What does a Biblical immigration policy look like? That’s the question I asked myself for years, well before I started writing the current series on immigration, which has now, remarkably, stretched to eighteen installments.
I began writing this series in September 2016, just a couple months before as the US presidential election that had featured immigration as a major issue. Democrat Hillary Clinton told voters, in effect, “you know that whole system of taxpayer subsidized mass immigration / migration / and refugee resettlement?, well, it’s great, it’s wonderful, we need to do more of it and the faster the better. And if you don’t agree with me, you’re irredeemably depolorable.”
Donald Trump, on the other hand, stated that the interests of the American people should be considered first when formulating immigration policy. This is the sort of talk that, on the surface, would seem about as non-controversial as declaring the sun rises in the east, but it sent much of the intellectual, media, and political elite into a paroxysm of outrage.

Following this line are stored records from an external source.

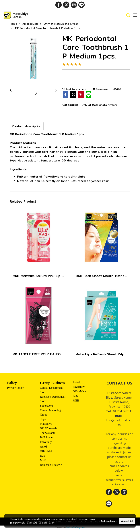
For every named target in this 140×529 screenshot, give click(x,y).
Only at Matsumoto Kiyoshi (99, 105)
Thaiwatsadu (47, 432)
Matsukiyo (46, 423)
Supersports (46, 405)
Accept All (127, 520)
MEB (43, 460)
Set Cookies (108, 520)
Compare (101, 89)
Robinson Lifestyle (51, 464)
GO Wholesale (48, 428)
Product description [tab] (27, 126)
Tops (43, 419)
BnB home (46, 437)
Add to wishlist (75, 89)
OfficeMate (46, 451)
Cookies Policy (46, 522)
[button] (127, 15)
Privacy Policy (15, 387)
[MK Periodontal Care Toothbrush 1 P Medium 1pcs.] (33, 58)
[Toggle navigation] (135, 15)
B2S (42, 455)
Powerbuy (46, 442)
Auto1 (43, 446)
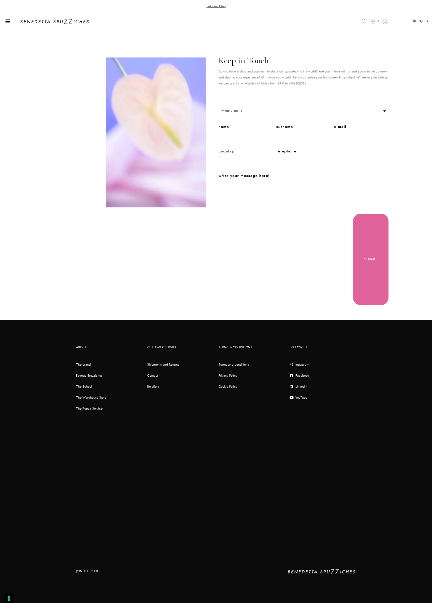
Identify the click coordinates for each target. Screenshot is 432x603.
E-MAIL (340, 126)
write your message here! (244, 175)
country (226, 151)
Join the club (87, 571)
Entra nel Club (216, 6)
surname (284, 126)
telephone (286, 151)
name (223, 126)
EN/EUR (422, 21)
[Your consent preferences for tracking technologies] (9, 598)
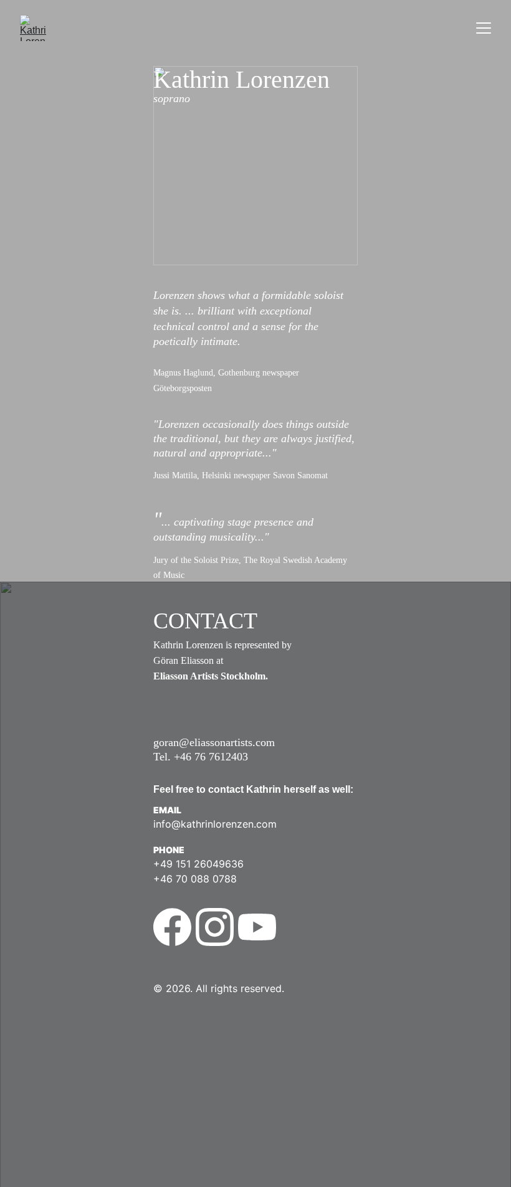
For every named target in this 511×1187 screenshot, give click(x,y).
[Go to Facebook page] (172, 927)
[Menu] (483, 28)
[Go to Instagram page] (215, 927)
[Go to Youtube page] (257, 927)
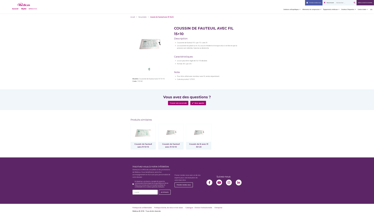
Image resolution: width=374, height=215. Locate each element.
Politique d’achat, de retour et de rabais (168, 208)
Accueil (133, 17)
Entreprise (218, 208)
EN (371, 9)
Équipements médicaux (330, 9)
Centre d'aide (362, 9)
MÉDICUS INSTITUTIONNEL (365, 3)
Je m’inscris (164, 192)
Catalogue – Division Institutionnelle (198, 208)
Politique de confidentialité (142, 208)
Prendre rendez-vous (315, 3)
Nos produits (142, 17)
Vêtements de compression (311, 9)
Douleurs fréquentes (347, 9)
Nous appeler (199, 103)
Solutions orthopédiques (291, 9)
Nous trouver (330, 3)
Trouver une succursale (178, 103)
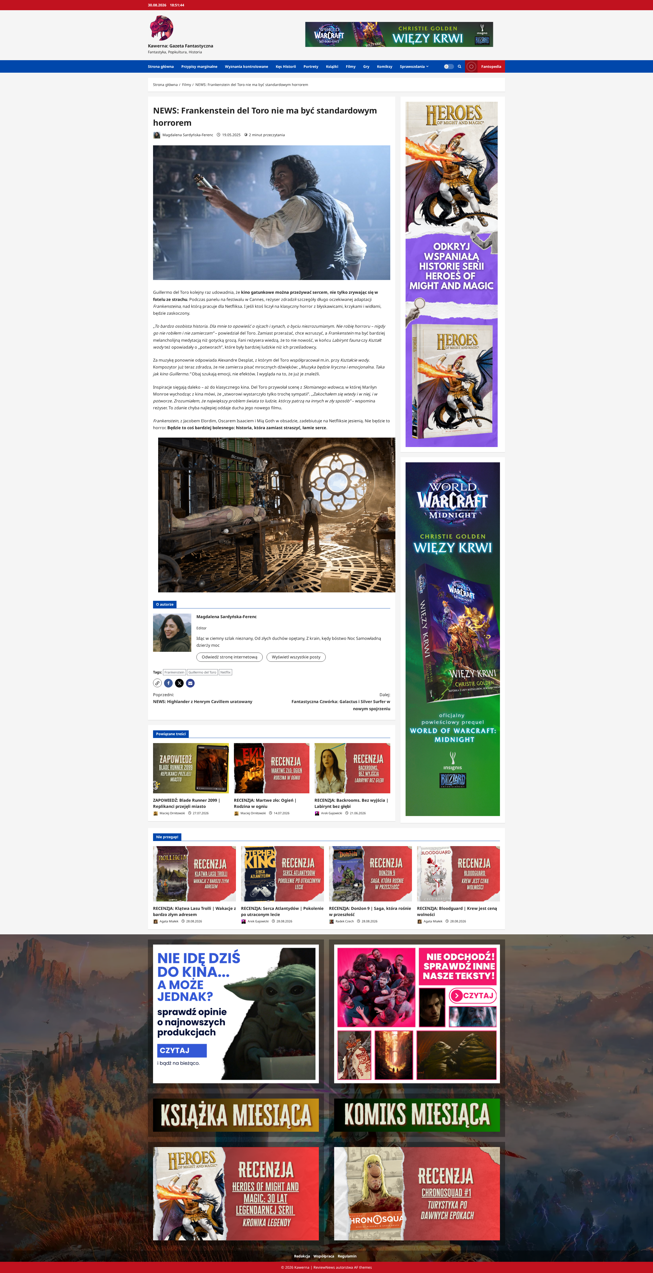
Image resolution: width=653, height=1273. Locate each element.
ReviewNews (324, 1267)
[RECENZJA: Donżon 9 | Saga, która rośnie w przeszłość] (370, 873)
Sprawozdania (412, 66)
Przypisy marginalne (199, 66)
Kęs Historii (286, 66)
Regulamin (347, 1256)
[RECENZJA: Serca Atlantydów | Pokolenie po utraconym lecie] (282, 873)
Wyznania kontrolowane (246, 66)
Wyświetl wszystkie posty (296, 657)
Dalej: (341, 701)
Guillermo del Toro (202, 672)
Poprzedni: (202, 698)
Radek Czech (344, 921)
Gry (366, 66)
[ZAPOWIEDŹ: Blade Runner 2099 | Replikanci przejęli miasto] (191, 768)
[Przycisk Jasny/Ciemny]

Much to the shock and chagrin of the movers and shakers, and to the delight of the depolorables, Trump won. In large part, his victory can be attributed to the perceptions by ordinary Americans that he actually took their concerns about immigration policy seriously, rather than unctuously lecture them about how they have a moral obligation to underwrite the costs of mass welfare-based immigration – regardless of how heavy the burden – and then denounce them as hate filled xenophobes for raising even the mildest objection to this arrangement.